━━━━━ DATA IN THIS EXERCISE ━━━━━
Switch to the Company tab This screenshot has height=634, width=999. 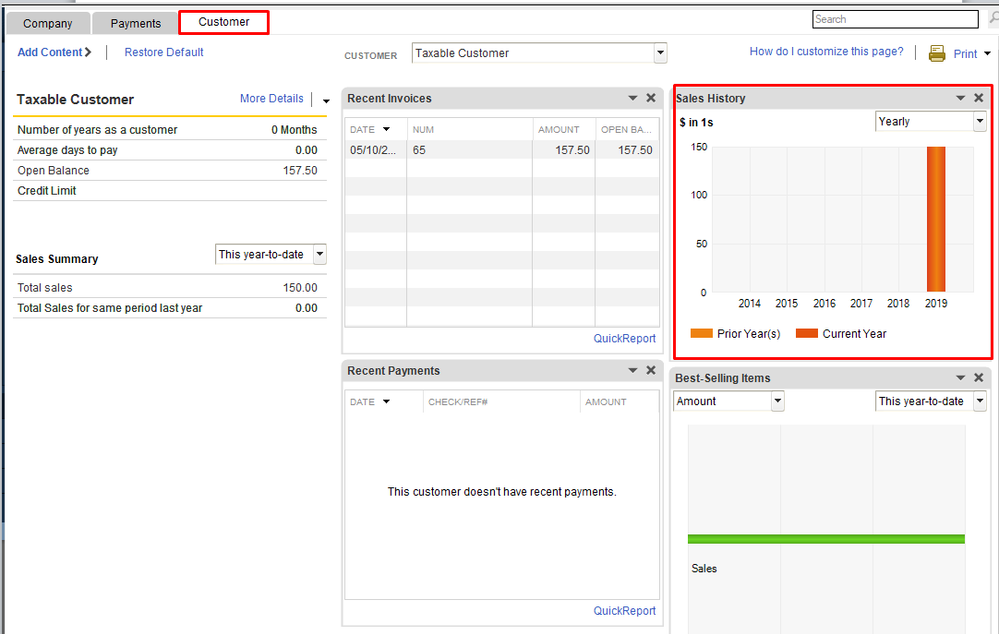(48, 23)
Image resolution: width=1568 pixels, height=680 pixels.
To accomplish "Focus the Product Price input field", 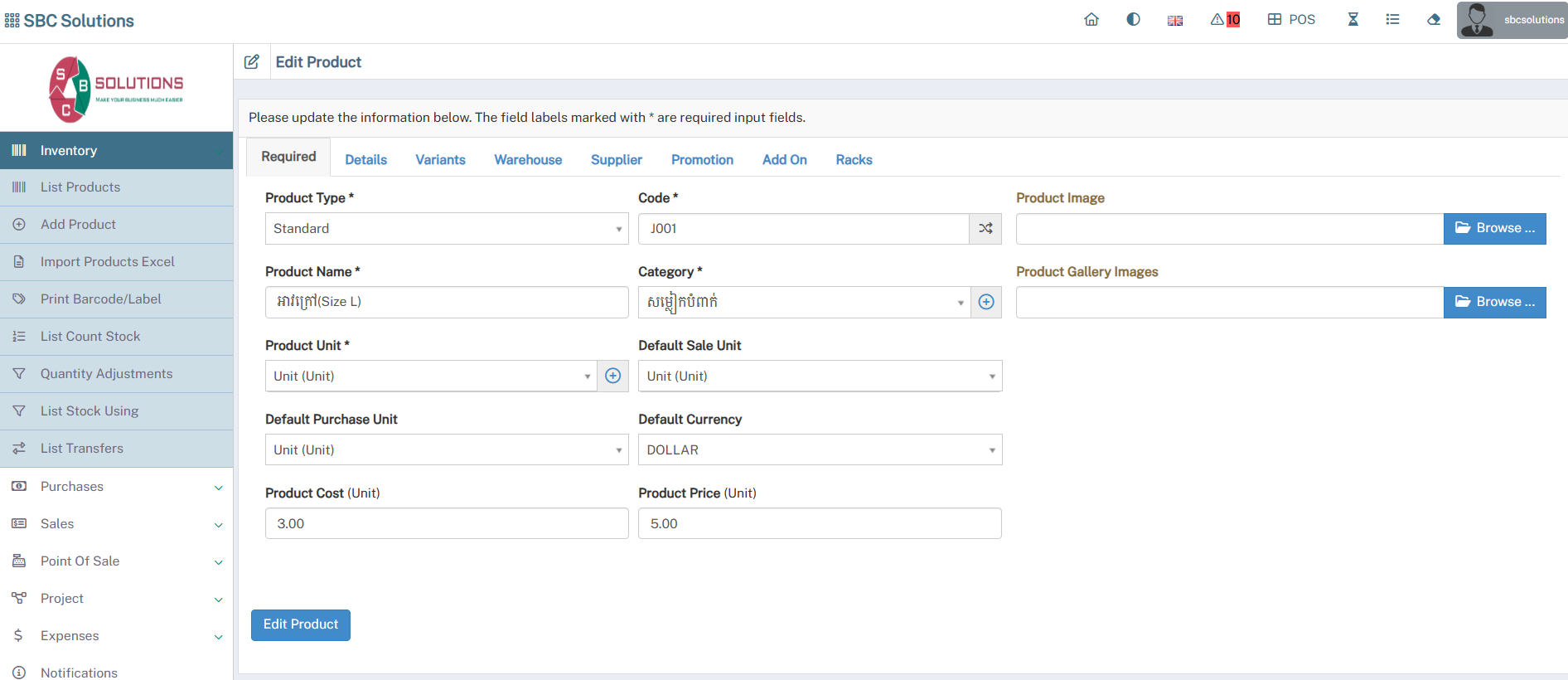I will point(819,524).
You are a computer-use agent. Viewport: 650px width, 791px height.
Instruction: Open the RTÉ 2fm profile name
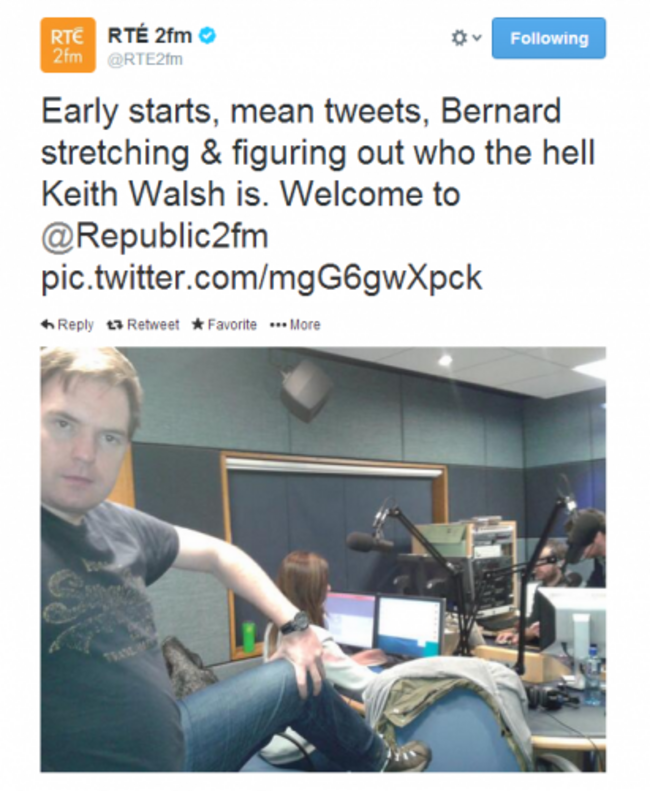pyautogui.click(x=150, y=36)
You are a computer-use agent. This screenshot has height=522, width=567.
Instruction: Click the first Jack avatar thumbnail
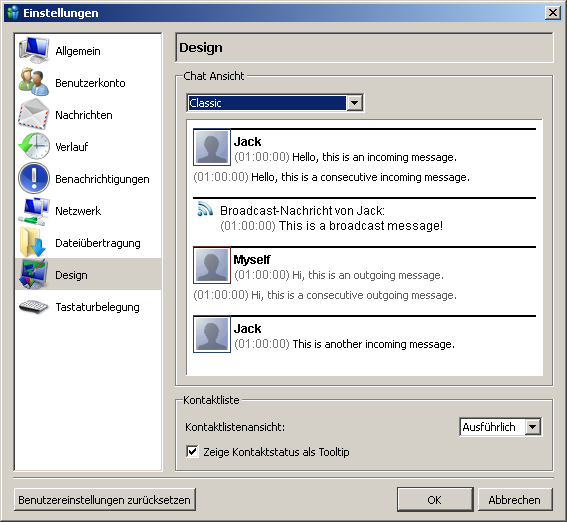[212, 147]

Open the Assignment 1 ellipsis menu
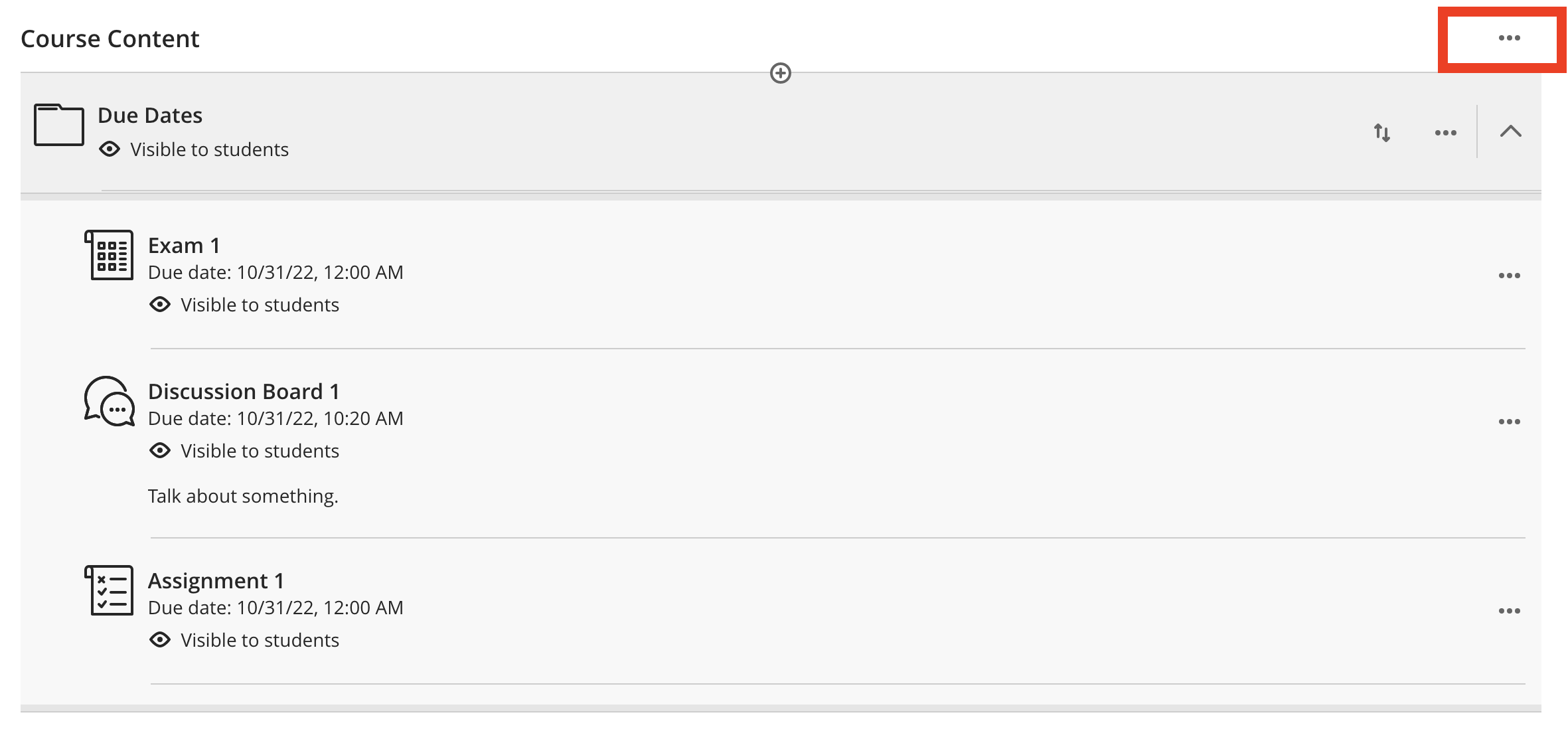(x=1509, y=611)
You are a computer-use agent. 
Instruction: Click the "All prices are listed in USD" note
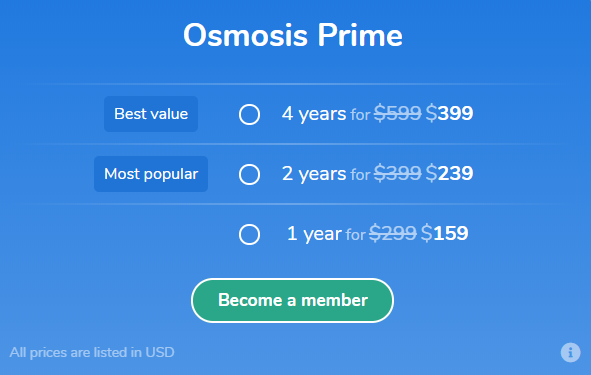(92, 352)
━━━━━
**TRY IT**
Copy the lines starting at the line that contains "Open the Assignment 1 ellipsis menu" and running to the final line of the entries, inclusive; omit all pictures.

**ANSWER SECTION**
Open the Assignment 1 ellipsis menu
(x=1509, y=611)
You are a computer-use agent. 
Instruction: Click the "All prices are listed in USD" note
(92, 352)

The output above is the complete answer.